Image Source: Foreign Policy.

Recent protests for food, electricity, and political freedom in the eastern port city of Santiago are the latest in a series of increasingly common uprisings in Cuba. The worsening economic crisis was induced by the pandemic, which led to an increased reliance on imports, especially skyrocketing fuel and food costs which have drained the country’s foreign currency reserves. However, the underlying cause has been coming for several decades, mainly because of the ruling communist parties’ resistance to fully part with outdated Marxist economic principles in fear of losing their grip over Cuban society. With the radical confiscation spree of private property and the restructuring of the once-developed republican economy into a centralized command model in the early 1960s, infrastructure and industries that were once the backbone of the Cuban economic success story, fully decayed in the subsequent decades. These Castro-led reforms implemented during his long tenure, failed one by one, kept the economy inefficient, and reinforced the economy’s dependence on massively subsidized products from the Soviet Union during the Cold War, Venezuelan oil during the pink tide, and today, remittances from exiled Cubans from all over the world.

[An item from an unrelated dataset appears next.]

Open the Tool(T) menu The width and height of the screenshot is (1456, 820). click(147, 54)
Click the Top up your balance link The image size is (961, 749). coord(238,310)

Responding to pressures from the population, the regime of Miguel Díaz-Canel could not resolve the economy’s many problems including shortages, drastic price hikes of fuel and medicines and massive inflation. His reforms, called “Tarea Ordenamiento” (Ordering Task) initiated years into his term in 2021, meant to implement monetary policy to reduce the fiscal deficit. Most importantly, it established the end of the unique Cuban dual currency system aimed at incentivizing the restructuring of the economy for efficiency, facilitating foreign investments, stimulating exports, and reducing imports. The harsh economic adjustment also contemplated the gradual elimination of excessive subsidies and undue gratuities for a better redistribution of resources, and the creation of a new foreign exchange market would be destined to eliminate the growing black market, which, contrary to the rest of the world, supplies household items instead of narcotics or prostitution. But instead of liberating production forces and creating a free market, state enterprises under the umbrella of the GAESA Group still hold a monopoly on many sections of the economy. These are inefficient, plagued by corruption and mismanagement. 

Díaz-Canel has also blamed the restrictions of the U.S. embargo and U.S. officials for trying to instigate uprisings in the population to pressure for regime change, something State Department spokesperson Vedant Patel described as” absurd” and a “reflection of the dire situation on the island.” While Cuban officials are still pushing to hold wide-ranging negotiations, even on previously rarely brought-up topics like the lack of human rights on the island, President Joe Biden has continued to give the cold shoulder and is still opting to continue former President Trump’s hardline policy with few minor changes. The roadblock towards normalization with the United States has driven the Cuban regime to increase domestic reforms and warm ties with old allies to help alleviate the crisis. For example, Russia is offering new deals on fuel, investments for the tourism sector, shipments of wheat, and potentially a car assembly line. 

The public dismissal, shaming, and now corruption investigation of Economy Minister Alejandro Gil, a process that could potentially turn into a Stalinist-style show trial, could be pushed onto the national scene to distract the population and find a scapegoat for the continued mismanagement of the economy. A political pawn, Gil repeatedly asked the Cuban population for faith and patience on state-run television interviews throughout the failed reforms, a process he had little control over due to the centralized nature of the Cuban government, where all of the most crucial decisions are made at the highest levels rather than in the ministries. 

Overall, the move toward more liberal measures appears to be too little too late, despite pressures from Vietnamese and Chinese Communist Party representatives in recent years strongly advising that Cuba undergo free market-oriented reforms. For locals and foreign investors, the macroeconomic situation and the environment are not favorable, with entrepreneurs having to be authorized by various government agencies before starting a new business, only allowed to operate in certain sectors of the economy, and usually being greenlighted if they are close to the political elite. It is not surprising that investors are wary of putting their money there. The Communist Party, whose role is laid in the Cuban constitution of 2019 as the “leading force of society and the state”, is obstructing the economy’s needed reforms to meet its capital needs, which it compensates with loans it can’t repay. Its continued dependence on foreign allies for subsistence is a model that is not sustainable and might bring larger numbers of the Cuban population back to the streets in the near future.

R.O. Niederstrasser is a political analyst, commentator, and researcher.